Reproduce the lines between the one holding "Task: Copy link using the chain icon" and the one holding "Instruction: Click the UK row label", inclusive, verbatim.
BEGIN Data for this task
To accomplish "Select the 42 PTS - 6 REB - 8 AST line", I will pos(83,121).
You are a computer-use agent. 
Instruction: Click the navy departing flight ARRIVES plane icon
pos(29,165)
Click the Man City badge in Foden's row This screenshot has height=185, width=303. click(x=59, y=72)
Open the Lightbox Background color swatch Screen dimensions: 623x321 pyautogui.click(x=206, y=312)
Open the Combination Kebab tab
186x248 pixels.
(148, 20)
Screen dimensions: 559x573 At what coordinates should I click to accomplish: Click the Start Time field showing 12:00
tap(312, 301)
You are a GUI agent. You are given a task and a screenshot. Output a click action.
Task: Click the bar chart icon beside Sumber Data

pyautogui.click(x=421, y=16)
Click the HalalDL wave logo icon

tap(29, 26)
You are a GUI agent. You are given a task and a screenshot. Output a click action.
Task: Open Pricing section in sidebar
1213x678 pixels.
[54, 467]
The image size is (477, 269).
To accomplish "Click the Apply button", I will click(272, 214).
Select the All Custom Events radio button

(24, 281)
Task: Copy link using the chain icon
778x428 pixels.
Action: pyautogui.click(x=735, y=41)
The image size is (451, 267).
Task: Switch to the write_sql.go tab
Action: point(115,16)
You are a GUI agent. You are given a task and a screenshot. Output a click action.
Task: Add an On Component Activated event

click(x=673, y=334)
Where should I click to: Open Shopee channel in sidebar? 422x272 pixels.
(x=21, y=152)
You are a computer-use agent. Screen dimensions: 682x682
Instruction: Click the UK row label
END Data for this task
BEGIN Data for this task
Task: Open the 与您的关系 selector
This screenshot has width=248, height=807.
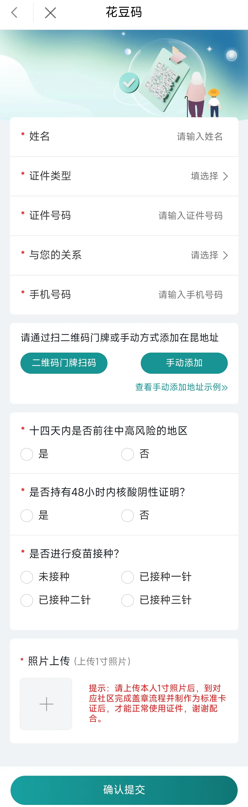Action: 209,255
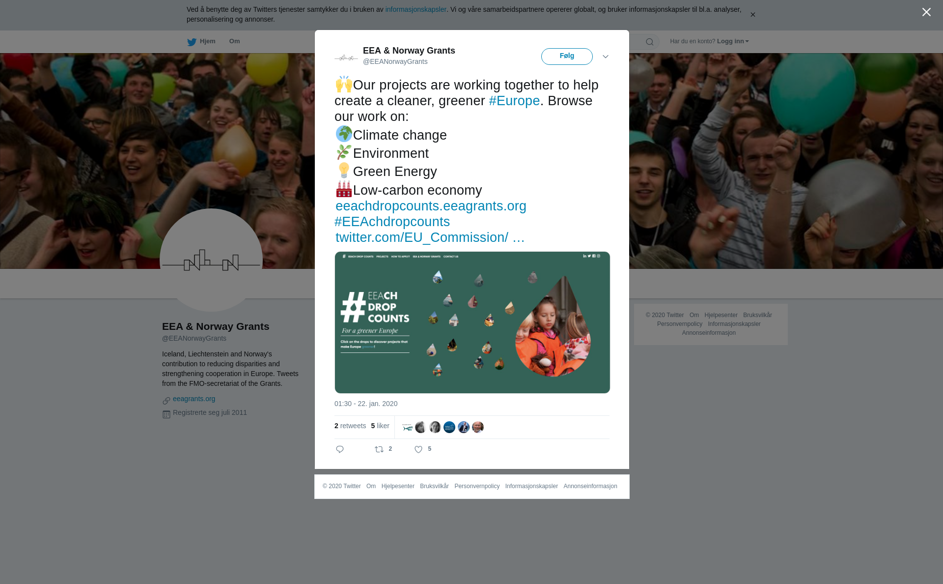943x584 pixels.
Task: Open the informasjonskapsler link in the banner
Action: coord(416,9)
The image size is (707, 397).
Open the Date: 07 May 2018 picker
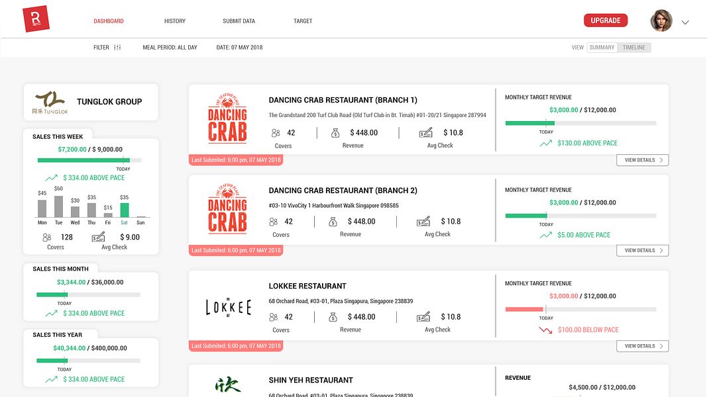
END Data for this task
The completed task -
Task: Copy link using the chain icon
778x428 pixels.
Action: pyautogui.click(x=735, y=41)
The image size is (451, 267).
Task: Switch to the write_sql.go tab
Action: point(115,16)
You are a GUI agent. You are given a task and a screenshot. Output a click action.
Task: Add an On Component Activated event

click(x=673, y=334)
Where should I click to: Open Shopee channel in sidebar? 422x272 pixels.
(x=21, y=152)
You are a computer-use agent. Screen dimensions: 682x682
Instruction: Click the UK row label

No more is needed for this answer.